═════ MATERIAL SUPPLIED
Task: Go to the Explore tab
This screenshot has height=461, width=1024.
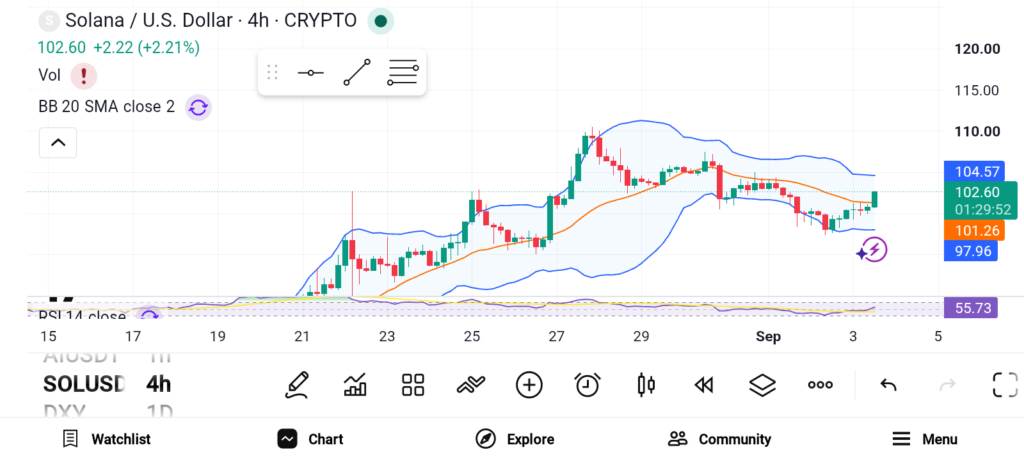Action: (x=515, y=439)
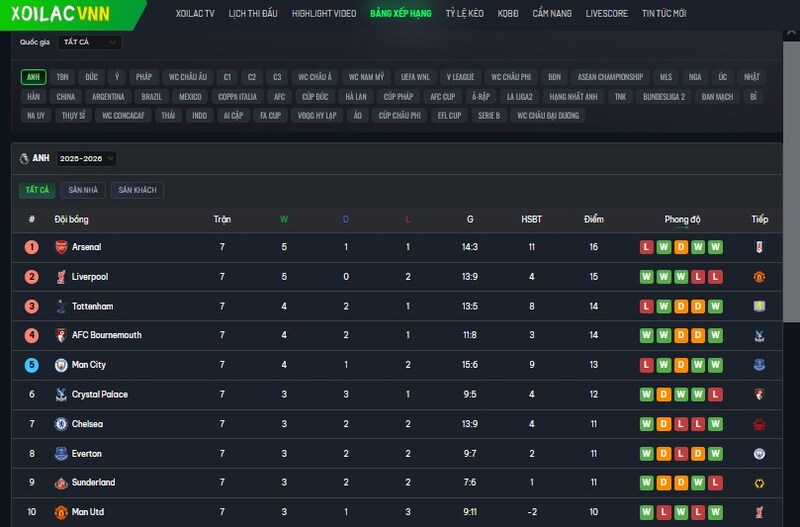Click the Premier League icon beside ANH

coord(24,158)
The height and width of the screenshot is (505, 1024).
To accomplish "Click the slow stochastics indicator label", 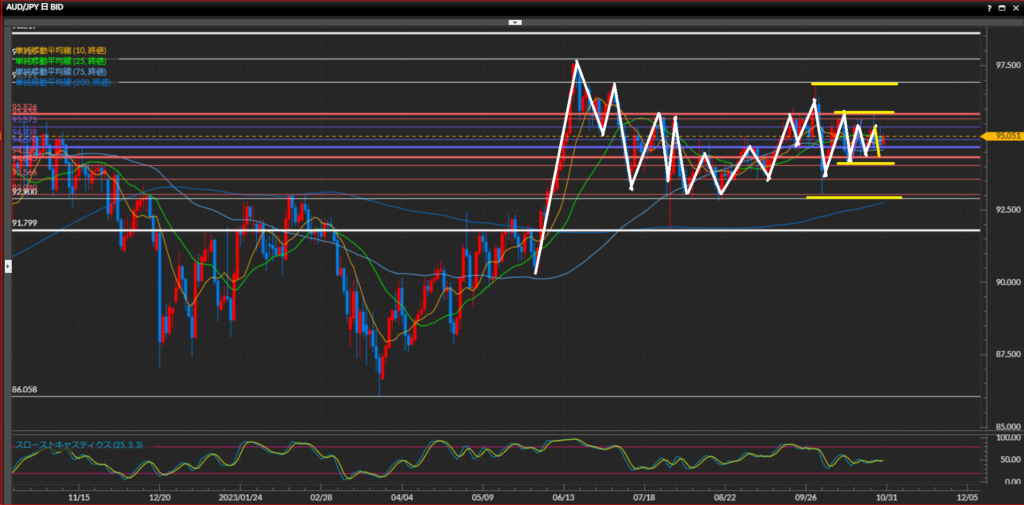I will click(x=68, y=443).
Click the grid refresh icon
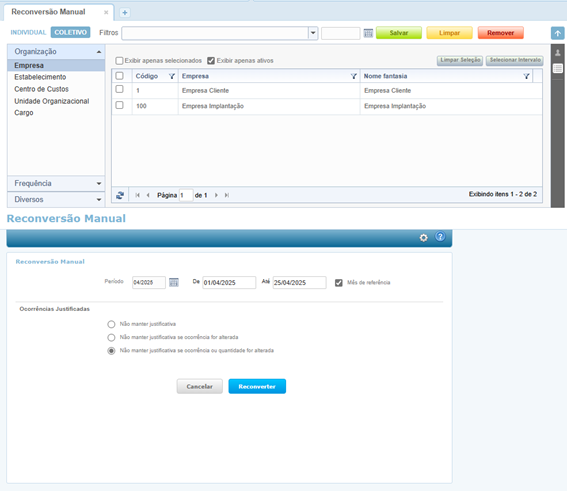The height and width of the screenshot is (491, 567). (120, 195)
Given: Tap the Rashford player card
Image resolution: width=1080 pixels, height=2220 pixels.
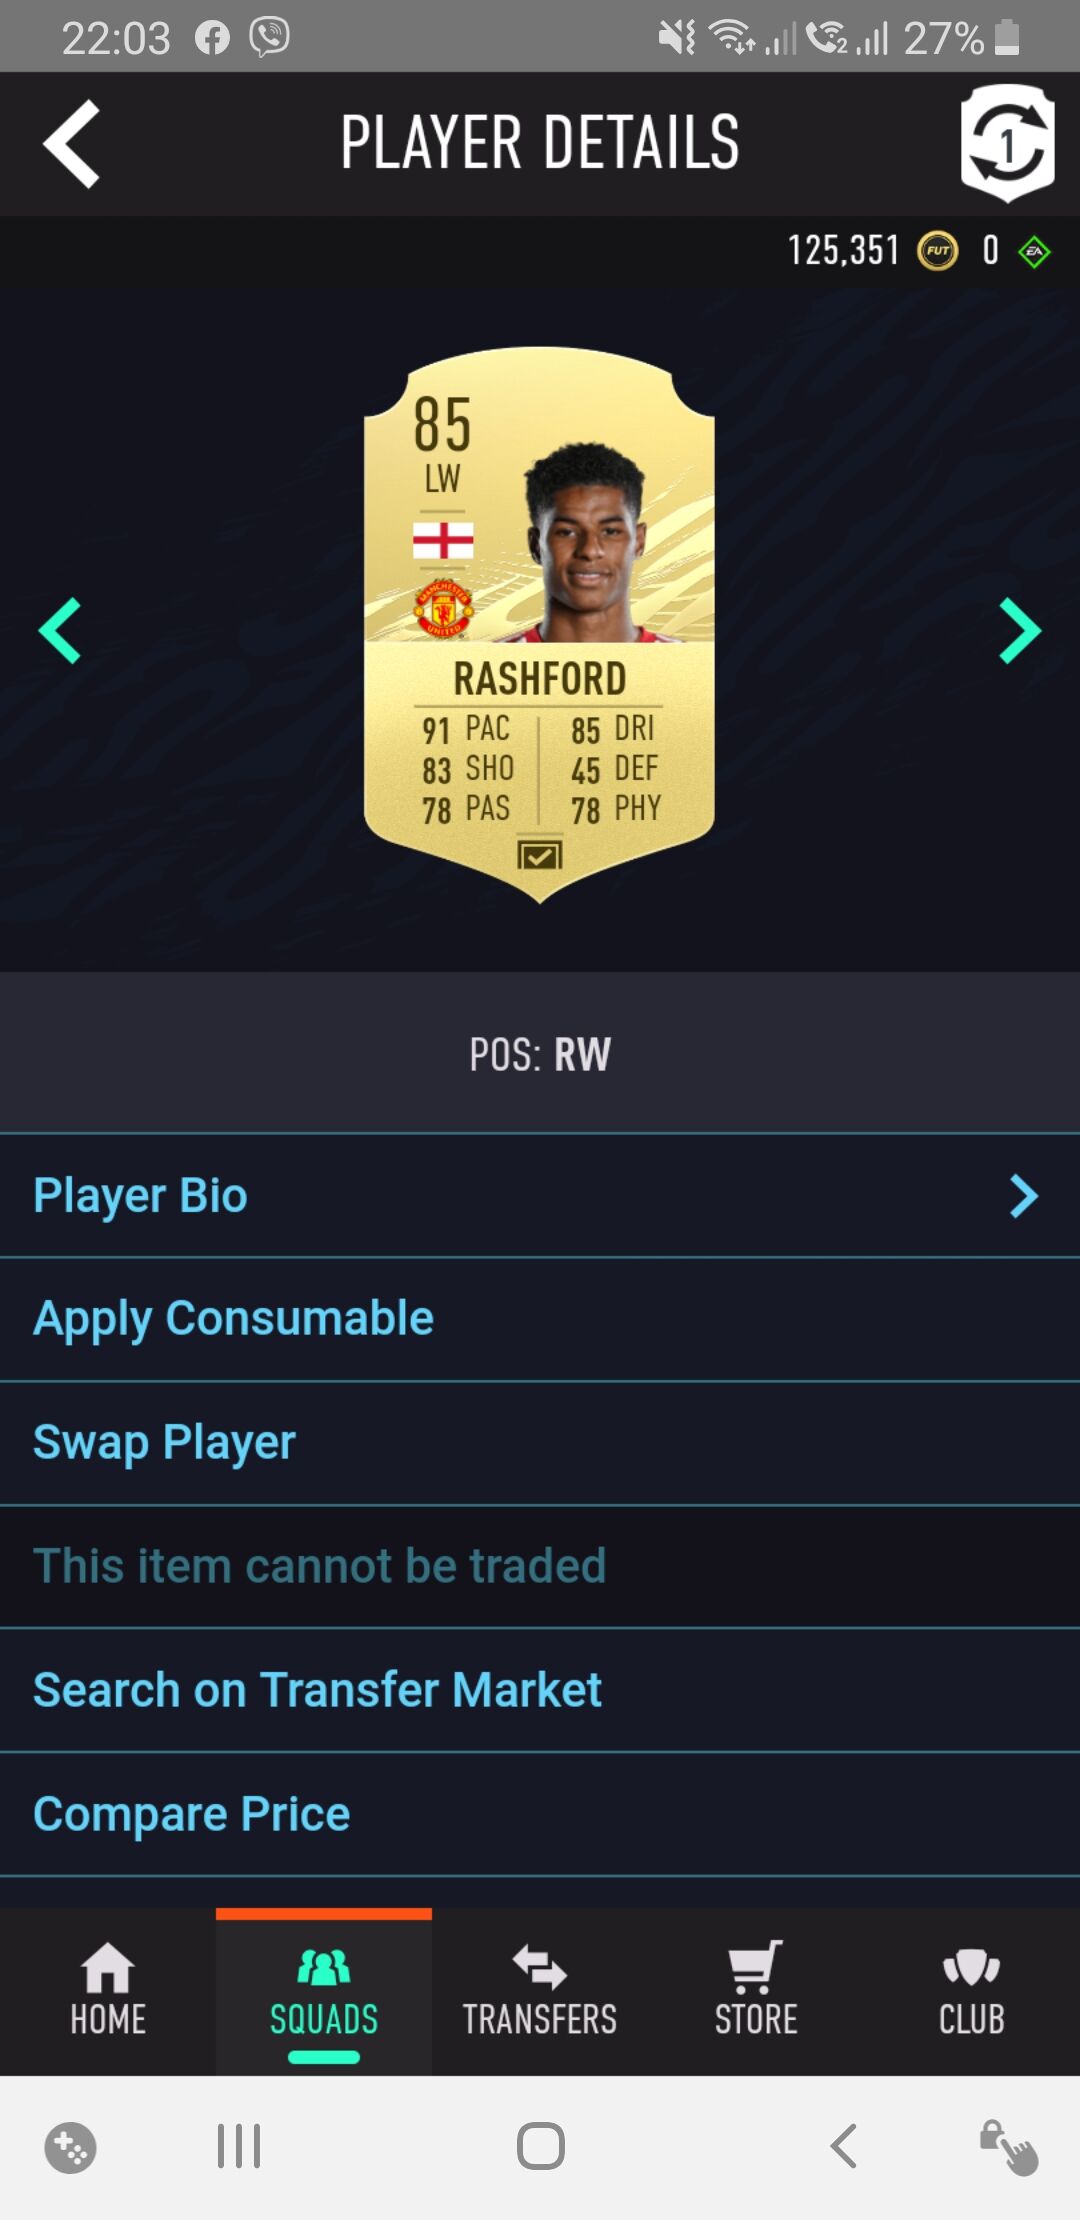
══════════
> **WORK INSTRUCTION**:
Beginning at the line that contains "Click the grid refresh icon", give the remaining lines of the records again exactly, through the last one. Leave out pictures.

> **ANSWER SPACE**:
Click the grid refresh icon
The height and width of the screenshot is (491, 567). (120, 195)
Given: Tap the Rashford player card
Image resolution: width=1080 pixels, height=2220 pixels.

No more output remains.